Many businesses are preparing for future sustainability disclosures and committing to transparency and accountability before they are mandated. Now is the time for companies and their leaders to work together with regulators and civil society to achieve consistent, global standards and to contribute to this critical process that will help define corporate reporting and accountability for the next generation.

Technological improvements also mean there is an incentive for CFOs to get ahead of the problem. “I think the way data collection and big data is going, in about 12 to 18 months, I won’t need your reporting for me to estimate some of your measures. We can impute a result for your company on my Bloomberg screen. So I will have data, whether I can trust it or not is a different story, but the fact is that analysts are going to start making investment decisions about the stock based on the data they see.  And your challenge is to make sure you’ve got some sort of narrative that can explain that alternative data,” says Jones Gondo a senior credit strategist at Nedbank.

 

3. Adopt an integrated approach

Reporting must be trusted, credible and relevant to stakeholders and make a clear link between financial and non-financial information. CFOs and financial controllers can instill discipline into nonfinancial reporting processes and controls, based on their experience and knowledge of leading practices to support sustainability and ESG reporting.

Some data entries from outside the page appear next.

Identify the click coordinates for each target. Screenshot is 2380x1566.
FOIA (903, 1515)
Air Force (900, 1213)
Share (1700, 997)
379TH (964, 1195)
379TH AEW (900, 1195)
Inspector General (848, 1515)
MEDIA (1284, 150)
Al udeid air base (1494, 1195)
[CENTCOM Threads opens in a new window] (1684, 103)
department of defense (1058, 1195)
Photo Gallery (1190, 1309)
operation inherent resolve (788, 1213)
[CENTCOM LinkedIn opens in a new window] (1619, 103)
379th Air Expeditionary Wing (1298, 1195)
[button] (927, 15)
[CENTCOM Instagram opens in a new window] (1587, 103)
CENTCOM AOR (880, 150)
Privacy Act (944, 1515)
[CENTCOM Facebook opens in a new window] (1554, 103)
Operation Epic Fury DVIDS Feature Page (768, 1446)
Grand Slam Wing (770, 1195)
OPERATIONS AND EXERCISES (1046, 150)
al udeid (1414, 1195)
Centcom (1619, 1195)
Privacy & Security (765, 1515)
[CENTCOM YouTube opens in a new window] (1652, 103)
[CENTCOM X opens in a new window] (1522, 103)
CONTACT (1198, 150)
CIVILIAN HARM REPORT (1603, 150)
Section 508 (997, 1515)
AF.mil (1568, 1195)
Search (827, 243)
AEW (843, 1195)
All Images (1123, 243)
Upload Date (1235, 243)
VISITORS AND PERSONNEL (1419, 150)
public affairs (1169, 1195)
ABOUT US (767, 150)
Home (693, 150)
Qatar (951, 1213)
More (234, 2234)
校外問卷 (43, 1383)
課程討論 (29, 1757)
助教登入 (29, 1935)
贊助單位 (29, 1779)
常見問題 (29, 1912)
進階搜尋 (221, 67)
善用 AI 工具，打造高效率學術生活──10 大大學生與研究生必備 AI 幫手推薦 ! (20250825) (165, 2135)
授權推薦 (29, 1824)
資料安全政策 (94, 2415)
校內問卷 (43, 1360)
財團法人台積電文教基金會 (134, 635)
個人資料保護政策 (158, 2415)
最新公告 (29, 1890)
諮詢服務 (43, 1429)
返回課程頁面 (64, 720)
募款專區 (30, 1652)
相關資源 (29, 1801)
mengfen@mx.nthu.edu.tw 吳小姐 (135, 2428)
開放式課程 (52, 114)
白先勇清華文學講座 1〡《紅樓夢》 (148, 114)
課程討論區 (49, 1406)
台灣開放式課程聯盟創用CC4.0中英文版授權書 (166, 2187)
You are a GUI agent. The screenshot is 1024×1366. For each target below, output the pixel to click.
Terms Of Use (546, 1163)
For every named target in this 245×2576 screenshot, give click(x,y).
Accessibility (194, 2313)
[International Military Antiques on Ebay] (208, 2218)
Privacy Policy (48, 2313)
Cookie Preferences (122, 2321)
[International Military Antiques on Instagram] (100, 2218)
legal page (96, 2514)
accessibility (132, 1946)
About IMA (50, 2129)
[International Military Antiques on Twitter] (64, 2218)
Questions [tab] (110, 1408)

“It starts by recognising that the leadership required to address climate issues will need to be more strategic, integrated, and responsive than we’ve ever been in the past,” explains David Wray, President of the DFCG International Group. “Sustainability matters will require a better understanding of the business, and the business activities that impact biodiversity – this is about risks and, of course, opportunities. For instance, it means understanding your company’s potential over-exploitation of resources, habitat loss or restoration, fragmentation or degradation of ecosystems, pollution, the introduction of exotic species, or contributions to climate change.”

 

4. Consider ESG alongside broader financial imperatives

A strong focus on ESG does not require a trade-off with core business priorities. For corporates, ESG must work alongside financial factors to save, not increase, costs. It is only in this way that companies will give these critical issues their full attention.

Clear action plans on environmental and social priorities strengthen the operational resilience of a business and strengthen competitiveness by cutting costs.

In our CFO Talks podcast interview with Christian Campbell he observed that, “As accountants we have to see how best we can factor the risk into running a business with the issues relating to climate change because climate change will affect our pricing and will affect the scenario in which an organisation operates.”

Essentially, doing good is good business.

5. Invest in ESG training, including obtaining a specialised ESG License

The driver of ESG reporting will be the CFO, which means that CFOs need to be at the forefront of the latest developments in the area and need to demonstrate that they have the requisite skills to provide their organisations with comprehensive ESG reports. To respond to this demand, SAIBA has developed it’s Climate and Sustainability Reporting Executive Education and License.

SAIBA CFO, Nicolaas van Wyk explains that currently, “the CFO is focusing on three reporting areas, the traditional IFRS, then secondly, business efficiencies, and then because of the difficult economic circumstances we are in, the only way that you can still maintain the bottom line is through better efficiencies. The last one is then climate change. What is happening internationally, through the various CFO organisations from Mexico to France to South Africa, Italy, Germany, Tunisia, Morocco, is that we have all started working together to empower the CFO.  We have developed a training course and support mechanisms to support CFOs in compiling their ESG reports.”

“The stakes are very high, and we want to make sure that CFOs are fully aware of the coming changes,” concludes van Wyk.